LapackException(1) while svd but not svdvals

I have a matrix such that

julia> svdvals(AA)
1000-element Array{Float64,1}:
 31.962791231191257  
 31.607090491558335  
 31.255070632248668  
 22.374974612534174  
  ⋮                  
 22.342788128226456  
 22.328813384016993  
  0.01373845014731832

but svd(AA) fails with the exception

julia> svd(AA)
ERROR: LAPACKException(1)
Stacktrace:
 [1] chklapackerror at /buildworker/worker/package_linux64/build/usr/share/julia/stdlib/v1.2/LinearAlgebra/src/lapack.jl:38 [inlined]
 [2] gesdd!(::Char, ::Array{Float64,2}) at /buildworker/worker/package_linux64/build/usr/share/julia/stdlib/v1.2/LinearAlgebra/src/lapack.jl:1602
 [3] #svd!#73(::Bool, ::typeof(svd!), ::Array{Float64,2}) at /buildworker/worker/package_linux64/build/usr/share/julia/stdlib/v1.2/LinearAlgebra/src/svd.jl:63
 [4] #svd#74 at ./none:0 [inlined]
 [5] svd(::Array{Float64,2}) at /buildworker/worker/package_linux64/build/usr/share/julia/stdlib/v1.2/LinearAlgebra/src/svd.jl:106
 [6] top-level scope at none:0

Is it possible to tweak svd to use a more robust algorithm for this seemingly difficult problem?

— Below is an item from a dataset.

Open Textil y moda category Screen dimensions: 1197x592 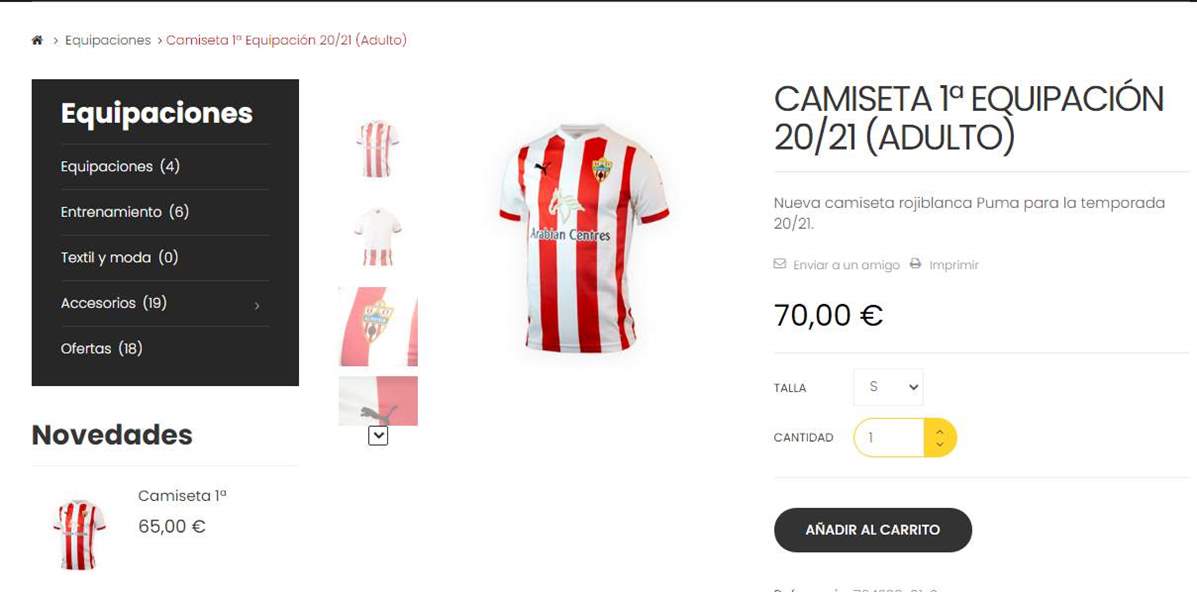(119, 257)
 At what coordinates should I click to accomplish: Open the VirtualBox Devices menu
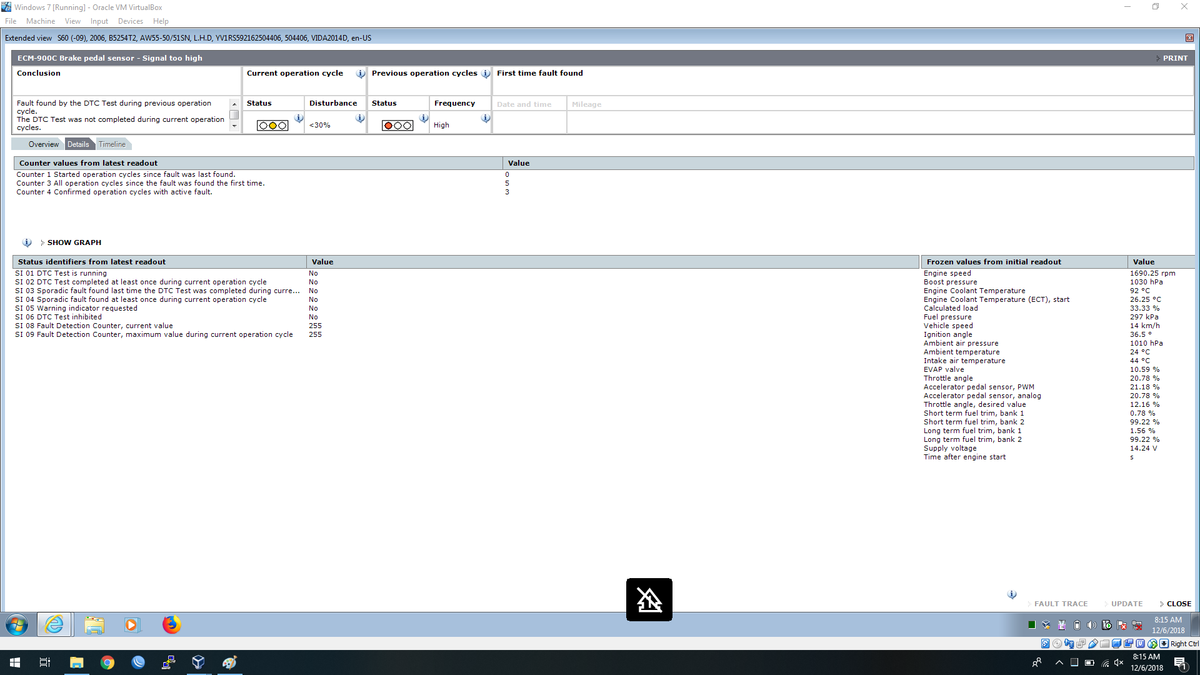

Background: AA is a matrix of mostly Fourier basis functions that are orthogonal to each other, with the exception of one column which is a signal to be decomposed by the Fourier basis in a total least-squares fashion.

Code to generate AA is below

T = 1000
t = 0:T-1
f = LinRange(0,0.5-1/length(t)/2,length(t)÷2)
y = sin.(t)
function check_freq(f)
    zerofreq = findfirst(iszero, f)
    zerofreq !== nothing && zerofreq != 1 && throw(ArgumentError("If zero frequency is included it must be the first frequency"))
    zerofreq
end
function get_fourier_regressor(t,f)
    zerofreq = check_freq(f)
    N  = length(t)
    Nf = length(f)
    Nreg = zerofreq === nothing ? 2Nf : 2Nf-1
    N >= Nreg || throw(ArgumentError("Too many frequency components $Nreg > $N"))
    A  = zeros(N,Nreg)
    sinoffset = Nf
    for fn=1:Nf
        if fn == zerofreq
            sinoffset = Nf-1
        end
        for n = 1:N
            phi        = 2π*f[fn]*t[n]
            A[n,fn]    = cos(phi)
            if fn != zerofreq
                A[n,fn+sinoffset] = -sin(phi)
            end
        end
    end
    A, zerofreq
end
A,z = get_fourier_regressor(t,f)
AA  = [A y]

Thanks for the pointer, I can manually call gesvd! for now and it works well

That looks like a very badly conditioned problem. Is it possible to reformulate it? I don’t know where the problem comes from but if I understand correctly, AA'*AA should be mostly identity (from Fourier orthogonality), except for the last column/line. This means that you can invert it semi-analytically using a Schur complement, and from there find the dominant eigenvalue of inv(AA'AA).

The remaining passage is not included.